El Preámbulo al Tratado de Roma firmado el 25 de marzo de 1957, expresa que el Rey de los Belgas, el Presidente de la República Federal de Alemania, el Presidente de la República Francesa, el Presidente de la República de Italia, la Gran Duquesa de Luxemburgo, y la Reina de los Países Bajos, se deciden a crear la Comunidad Económica Europea, declarando que lo hacen, por una parte, “a fin de asegurar, mediante una acción en común, el progreso económico y social de sus países, eliminar las barreras que dividen Europa”, y, por otra parte, “en defensa de la paz y la libertad, invitando a los otros pueblos de Europa a que participen de este ideal y a que se unan a este esfuerzo.” O sea, pone de manifiesto que el Tratado se firma, sobre todo, con el deseo de evitar que Europa se viese abocada a un nuevo conflicto armado.

Por esas ironías de la historia, uno de los primeros antecedentes de este cuerpo de ideas que se van a plasmar en el Tratado de Roma, había sido aportado diez años atrás por Gran Bretaña, un estado que va a tener una relación singular con la marcha del proceso en toda su extensión, que le valió, inclusive, ser considerado como el “menos europeísta de los países europeos”. Pero fue sir Winston Churchil quién había hablado por primera vez, recién terminada la guerra –en septiembre de 1946- de la necesidad de una “especie de Estados Unidos de Europa”, en una conferencia en la Universidad de Zurich; y también fue él quién impulsó la formación del movimiento “Europa Unida” en 1947, para favorecer y alentar la cooperación intergubernamental.

En todo caso, contextualizando el escenario internacional en una perspectiva mayor, hay que recordar que Europa sumaba por entonces, a los esfuerzos de la posguerra y la reconstrucción, la nueva situación generada por la guerra fría, que en una parte considerable comenzaba a lidiarse en sus propios terrenos: baste pensar, por ejemplo, en el puente aéreo americano para el abastecimiento de Berlín.

Ejercicios propuestos:
1) Resume en dos oraciones el texto sobre el Tratado de Roma.
2) Devuelve sin cambios el fragmento del texto sobre el Tratado de Roma que empieza en "En todo caso, contextualizando" y termina en "abastecimiento de Berlín.".
Usa solo el texto como fuente.

Datos registrados:
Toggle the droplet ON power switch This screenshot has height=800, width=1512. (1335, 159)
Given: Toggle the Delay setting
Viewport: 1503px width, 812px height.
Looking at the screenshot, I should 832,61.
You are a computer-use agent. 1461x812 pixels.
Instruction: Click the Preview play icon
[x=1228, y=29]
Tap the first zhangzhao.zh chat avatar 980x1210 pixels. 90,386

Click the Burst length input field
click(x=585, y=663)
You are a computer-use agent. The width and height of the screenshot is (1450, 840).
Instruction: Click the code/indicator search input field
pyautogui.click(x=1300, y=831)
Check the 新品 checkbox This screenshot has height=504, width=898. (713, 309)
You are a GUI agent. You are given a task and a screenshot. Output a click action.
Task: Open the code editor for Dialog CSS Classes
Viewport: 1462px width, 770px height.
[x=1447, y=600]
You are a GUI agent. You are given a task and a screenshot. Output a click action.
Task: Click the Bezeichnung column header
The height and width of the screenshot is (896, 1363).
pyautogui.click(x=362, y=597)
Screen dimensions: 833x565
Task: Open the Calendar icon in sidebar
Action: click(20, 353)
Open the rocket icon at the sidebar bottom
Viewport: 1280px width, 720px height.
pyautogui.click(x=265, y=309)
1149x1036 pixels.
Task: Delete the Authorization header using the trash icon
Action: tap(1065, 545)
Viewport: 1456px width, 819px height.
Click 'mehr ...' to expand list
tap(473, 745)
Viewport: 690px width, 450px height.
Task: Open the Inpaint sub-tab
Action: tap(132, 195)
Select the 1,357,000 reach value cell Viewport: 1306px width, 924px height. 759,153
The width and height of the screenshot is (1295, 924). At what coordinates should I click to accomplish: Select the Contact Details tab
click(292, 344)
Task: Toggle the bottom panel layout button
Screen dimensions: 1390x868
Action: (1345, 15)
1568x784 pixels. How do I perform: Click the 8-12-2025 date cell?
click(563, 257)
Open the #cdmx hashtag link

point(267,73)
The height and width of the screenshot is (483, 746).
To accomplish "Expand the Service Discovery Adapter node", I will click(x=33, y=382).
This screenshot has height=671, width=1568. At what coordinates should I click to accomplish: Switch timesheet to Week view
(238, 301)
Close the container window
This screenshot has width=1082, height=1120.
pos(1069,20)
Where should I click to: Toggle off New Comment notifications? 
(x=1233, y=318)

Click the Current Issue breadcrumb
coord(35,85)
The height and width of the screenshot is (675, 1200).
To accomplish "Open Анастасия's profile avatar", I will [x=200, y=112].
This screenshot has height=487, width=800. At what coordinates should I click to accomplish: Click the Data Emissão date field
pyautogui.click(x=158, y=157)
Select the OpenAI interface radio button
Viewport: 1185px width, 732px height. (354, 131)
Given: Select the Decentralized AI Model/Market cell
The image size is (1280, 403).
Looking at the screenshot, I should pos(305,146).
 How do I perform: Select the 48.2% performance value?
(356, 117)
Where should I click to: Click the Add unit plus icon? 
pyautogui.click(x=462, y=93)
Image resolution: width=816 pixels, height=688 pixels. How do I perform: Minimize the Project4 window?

Respuestas de ejercicios:
1) Según su preámbulo, el Tratado de Roma, firmado el 25 de marzo de 1957 por seis jefes de Estado europeos, creó la Comunidad Económica Europea para asegurar en común el progreso económico y social y defender la paz y la libertad, sobre todo con el deseo de evitar un nuevo conflicto armado en Europa. Uno de los primeros antecedentes de esas ideas lo había aportado Gran Bretaña diez años antes, al hablarse en 1946 de una "especie de Estados Unidos de Europa", en un contexto de posguerra, reconstrucción y guerra fría.

2)
En todo caso, contextualizando el escenario internacional en una perspectiva mayor, hay que recordar que Europa sumaba por entonces, a los esfuerzos de la posguerra y la reconstrucción, la nueva situación generada por la guerra fría, que en una parte considerable comenzaba a lidiarse en sus propios terrenos: baste pensar, por ejemplo, en el puente aéreo americano para el abastecimiento de Berlín.